§ **The task**:
For this exercise, an exact copy is needed of only the lines from the one containing "Task: Click the" through the end of the data, with pictures left out.

§ **Source data**:
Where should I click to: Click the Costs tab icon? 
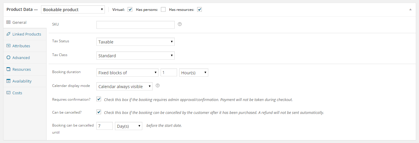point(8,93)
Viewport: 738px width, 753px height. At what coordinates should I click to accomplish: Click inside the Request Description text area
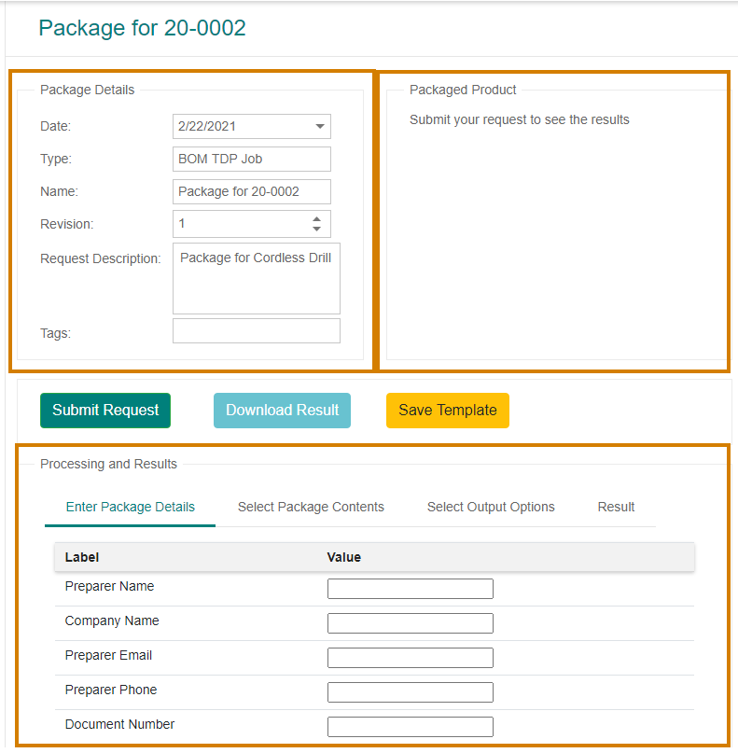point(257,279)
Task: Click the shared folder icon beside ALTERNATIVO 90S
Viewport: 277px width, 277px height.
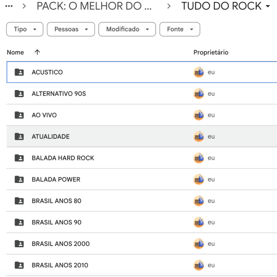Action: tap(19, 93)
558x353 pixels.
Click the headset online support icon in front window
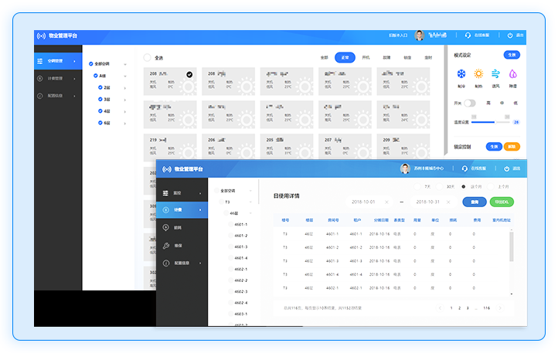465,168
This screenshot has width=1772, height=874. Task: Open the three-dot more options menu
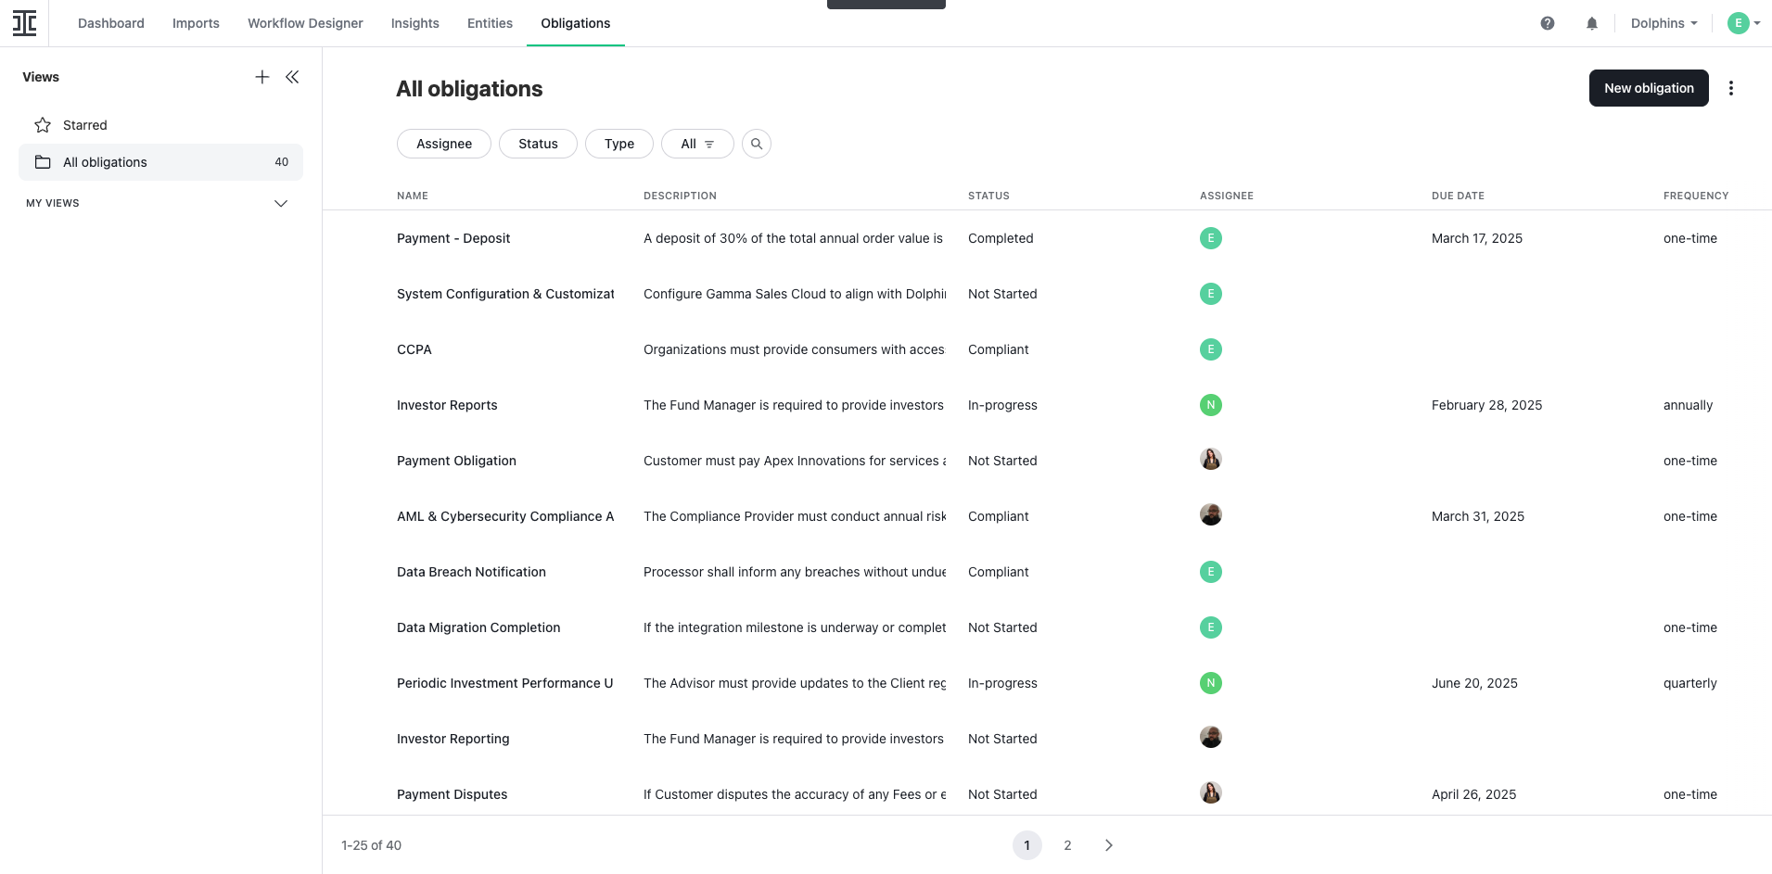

§ **Task answer**:
Task: Click the shared folder icon beside ALTERNATIVO 90S
Viewport: 277px width, 277px height.
Action: tap(19, 93)
558x353 pixels.
Click the headset online support icon in front window
465,168
This screenshot has width=1772, height=874. Task: Open the three-dot more options menu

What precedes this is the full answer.